→ **SUPPLIED INFORMATION**
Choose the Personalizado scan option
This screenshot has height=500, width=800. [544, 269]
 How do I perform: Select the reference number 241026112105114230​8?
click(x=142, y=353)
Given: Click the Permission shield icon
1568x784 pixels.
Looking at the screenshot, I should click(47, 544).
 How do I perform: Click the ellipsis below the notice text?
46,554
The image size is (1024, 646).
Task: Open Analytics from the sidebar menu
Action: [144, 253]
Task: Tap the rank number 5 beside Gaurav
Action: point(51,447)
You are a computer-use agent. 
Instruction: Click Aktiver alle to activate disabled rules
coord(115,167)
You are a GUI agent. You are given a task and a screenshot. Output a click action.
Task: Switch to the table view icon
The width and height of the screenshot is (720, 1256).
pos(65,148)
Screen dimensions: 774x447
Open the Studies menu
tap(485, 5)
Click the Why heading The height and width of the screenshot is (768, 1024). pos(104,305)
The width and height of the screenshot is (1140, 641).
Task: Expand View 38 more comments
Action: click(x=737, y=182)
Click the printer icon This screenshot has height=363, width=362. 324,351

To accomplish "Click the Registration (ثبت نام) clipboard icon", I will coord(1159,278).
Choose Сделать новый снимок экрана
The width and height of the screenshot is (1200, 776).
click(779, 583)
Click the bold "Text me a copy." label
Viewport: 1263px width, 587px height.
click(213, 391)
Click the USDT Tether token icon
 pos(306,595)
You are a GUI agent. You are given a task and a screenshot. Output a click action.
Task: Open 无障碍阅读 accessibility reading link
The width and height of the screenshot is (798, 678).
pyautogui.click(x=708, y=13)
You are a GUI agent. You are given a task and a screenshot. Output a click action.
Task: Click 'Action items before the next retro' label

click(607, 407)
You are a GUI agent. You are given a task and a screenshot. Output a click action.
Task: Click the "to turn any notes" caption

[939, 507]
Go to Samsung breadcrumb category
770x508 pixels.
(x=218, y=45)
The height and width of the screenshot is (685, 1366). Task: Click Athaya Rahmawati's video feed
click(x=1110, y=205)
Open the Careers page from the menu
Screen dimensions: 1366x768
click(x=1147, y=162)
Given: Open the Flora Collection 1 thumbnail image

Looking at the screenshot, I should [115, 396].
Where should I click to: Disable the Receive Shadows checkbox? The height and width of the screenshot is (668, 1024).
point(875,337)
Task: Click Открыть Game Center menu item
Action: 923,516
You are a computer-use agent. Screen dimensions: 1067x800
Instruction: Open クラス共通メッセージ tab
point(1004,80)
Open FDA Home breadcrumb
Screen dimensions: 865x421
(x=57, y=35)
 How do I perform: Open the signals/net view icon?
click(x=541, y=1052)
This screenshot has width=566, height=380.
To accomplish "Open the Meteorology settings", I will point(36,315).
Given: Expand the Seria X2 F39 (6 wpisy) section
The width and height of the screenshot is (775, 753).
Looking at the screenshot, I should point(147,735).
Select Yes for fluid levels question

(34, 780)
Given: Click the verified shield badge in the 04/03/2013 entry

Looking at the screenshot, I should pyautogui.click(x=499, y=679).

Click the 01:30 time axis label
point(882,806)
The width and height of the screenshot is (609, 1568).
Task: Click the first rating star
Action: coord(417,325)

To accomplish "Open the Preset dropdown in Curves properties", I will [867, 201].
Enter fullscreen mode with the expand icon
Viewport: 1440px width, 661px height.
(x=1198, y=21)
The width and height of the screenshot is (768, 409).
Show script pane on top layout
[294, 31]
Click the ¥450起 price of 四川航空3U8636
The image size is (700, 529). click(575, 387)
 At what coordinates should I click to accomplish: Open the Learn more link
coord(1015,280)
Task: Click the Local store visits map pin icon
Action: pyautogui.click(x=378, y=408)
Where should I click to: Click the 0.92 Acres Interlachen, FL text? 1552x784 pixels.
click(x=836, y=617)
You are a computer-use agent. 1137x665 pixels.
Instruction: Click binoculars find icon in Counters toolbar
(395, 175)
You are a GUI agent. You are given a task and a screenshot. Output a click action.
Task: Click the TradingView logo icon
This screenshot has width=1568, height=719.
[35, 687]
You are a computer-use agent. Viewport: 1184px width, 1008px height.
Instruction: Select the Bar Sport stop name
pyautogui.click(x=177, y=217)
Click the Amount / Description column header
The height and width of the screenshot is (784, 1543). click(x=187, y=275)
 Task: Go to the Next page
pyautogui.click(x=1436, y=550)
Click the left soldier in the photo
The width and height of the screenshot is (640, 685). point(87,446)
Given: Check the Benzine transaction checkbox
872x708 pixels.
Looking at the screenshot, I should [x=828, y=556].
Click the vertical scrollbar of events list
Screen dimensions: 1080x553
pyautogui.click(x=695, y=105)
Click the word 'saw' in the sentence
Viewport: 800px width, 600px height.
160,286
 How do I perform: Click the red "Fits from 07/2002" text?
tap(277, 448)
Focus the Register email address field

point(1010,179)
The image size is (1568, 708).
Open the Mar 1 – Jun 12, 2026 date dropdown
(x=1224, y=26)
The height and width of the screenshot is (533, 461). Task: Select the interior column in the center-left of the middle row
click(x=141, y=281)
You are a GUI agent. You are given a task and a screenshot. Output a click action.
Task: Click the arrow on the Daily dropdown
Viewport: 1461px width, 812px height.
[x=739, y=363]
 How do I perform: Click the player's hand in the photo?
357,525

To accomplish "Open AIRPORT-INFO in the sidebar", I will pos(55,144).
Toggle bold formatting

→ **WORK ITEM**
Transcribe the full listing exactly, omitting nothing.

→ **WRITTEN RESPONSE**
Choose the Personalizado scan option
This screenshot has height=500, width=800. [544, 269]
 How do I perform: Select the reference number 241026112105114230​8?
click(x=142, y=353)
Given: Click the Permission shield icon
1568x784 pixels.
Looking at the screenshot, I should click(47, 544).
 How do I perform: Click the ellipsis below the notice text?
46,554
The image size is (1024, 646).
Task: Open Analytics from the sidebar menu
Action: [144, 253]
Task: Tap the rank number 5 beside Gaurav
Action: point(51,447)
You are a computer-use agent. 
Instruction: Click Aktiver alle to activate disabled rules
coord(115,167)
You are a GUI agent. You are given a task and a screenshot. Output a click action.
Task: Switch to the table view icon
The width and height of the screenshot is (720, 1256).
pos(65,148)
Screen dimensions: 774x447
Open the Studies menu
tap(485, 5)
Click the Why heading The height and width of the screenshot is (768, 1024). pos(104,305)
The width and height of the screenshot is (1140, 641).
Task: Expand View 38 more comments
Action: click(x=737, y=182)
Click the printer icon This screenshot has height=363, width=362. 324,351

To accomplish "Click the Registration (ثبت نام) clipboard icon", I will coord(1159,278).
Choose Сделать новый снимок экрана
The width and height of the screenshot is (1200, 776).
click(779, 583)
Click the bold "Text me a copy." label
Viewport: 1263px width, 587px height.
click(213, 391)
Click the USDT Tether token icon
 pos(306,595)
You are a GUI agent. You are given a task and a screenshot. Output a click action.
Task: Open 无障碍阅读 accessibility reading link
The width and height of the screenshot is (798, 678).
pyautogui.click(x=708, y=13)
You are a GUI agent. You are given a task and a screenshot. Output a click action.
Task: Click 'Action items before the next retro' label

click(607, 407)
You are a GUI agent. You are given a task and a screenshot. Output a click action.
Task: Click the "to turn any notes" caption

[939, 507]
Go to Samsung breadcrumb category
770x508 pixels.
(x=218, y=45)
The height and width of the screenshot is (685, 1366). Task: Click Athaya Rahmawati's video feed
click(x=1110, y=205)
Open the Careers page from the menu
Screen dimensions: 1366x768
click(x=1147, y=162)
Given: Open the Flora Collection 1 thumbnail image

Looking at the screenshot, I should [115, 396].
Where should I click to: Disable the Receive Shadows checkbox? The height and width of the screenshot is (668, 1024).
point(875,337)
Task: Click Открыть Game Center menu item
Action: 923,516
You are a computer-use agent. Screen dimensions: 1067x800
Instruction: Open クラス共通メッセージ tab
point(1004,80)
Open FDA Home breadcrumb
Screen dimensions: 865x421
(x=57, y=35)
 How do I perform: Open the signals/net view icon?
click(x=541, y=1052)
This screenshot has width=566, height=380.
To accomplish "Open the Meteorology settings", I will point(36,315).
Given: Expand the Seria X2 F39 (6 wpisy) section
The width and height of the screenshot is (775, 753).
Looking at the screenshot, I should point(147,735).
Select Yes for fluid levels question

(34, 780)
Given: Click the verified shield badge in the 04/03/2013 entry

Looking at the screenshot, I should pyautogui.click(x=499, y=679).

Click the 01:30 time axis label
point(882,806)
The width and height of the screenshot is (609, 1568).
Task: Click the first rating star
Action: coord(417,325)

To accomplish "Open the Preset dropdown in Curves properties", I will [867, 201].
Enter fullscreen mode with the expand icon
Viewport: 1440px width, 661px height.
(x=1198, y=21)
The width and height of the screenshot is (768, 409).
Show script pane on top layout
[294, 31]
Click the ¥450起 price of 四川航空3U8636
The image size is (700, 529). click(575, 387)
 At what coordinates should I click to accomplish: Open the Learn more link
coord(1015,280)
Task: Click the Local store visits map pin icon
Action: pyautogui.click(x=378, y=408)
Where should I click to: Click the 0.92 Acres Interlachen, FL text? 1552x784 pixels.
click(x=836, y=617)
You are a computer-use agent. 1137x665 pixels.
Instruction: Click binoculars find icon in Counters toolbar
(395, 175)
You are a GUI agent. You are given a task and a screenshot. Output a click action.
Task: Click the TradingView logo icon
This screenshot has width=1568, height=719.
[35, 687]
You are a computer-use agent. Viewport: 1184px width, 1008px height.
Instruction: Select the Bar Sport stop name
pyautogui.click(x=177, y=217)
Click the Amount / Description column header
The height and width of the screenshot is (784, 1543). click(x=187, y=275)
 Task: Go to the Next page
pyautogui.click(x=1436, y=550)
Click the left soldier in the photo
The width and height of the screenshot is (640, 685). point(87,446)
Given: Check the Benzine transaction checkbox
872x708 pixels.
Looking at the screenshot, I should [x=828, y=556].
Click the vertical scrollbar of events list
Screen dimensions: 1080x553
pyautogui.click(x=695, y=105)
Click the word 'saw' in the sentence
Viewport: 800px width, 600px height.
160,286
 How do I perform: Click the red "Fits from 07/2002" text?
tap(277, 448)
Focus the Register email address field

point(1010,179)
The image size is (1568, 708).
Open the Mar 1 – Jun 12, 2026 date dropdown
(x=1224, y=26)
The height and width of the screenshot is (533, 461). Task: Select the interior column in the center-left of the middle row
click(x=141, y=281)
You are a GUI agent. You are given a task and a screenshot. Output a click action.
Task: Click the arrow on the Daily dropdown
Viewport: 1461px width, 812px height.
[x=739, y=363]
 How do I perform: Click the player's hand in the photo?
357,525

To accomplish "Open AIRPORT-INFO in the sidebar", I will pos(55,144).
Toggle bold formatting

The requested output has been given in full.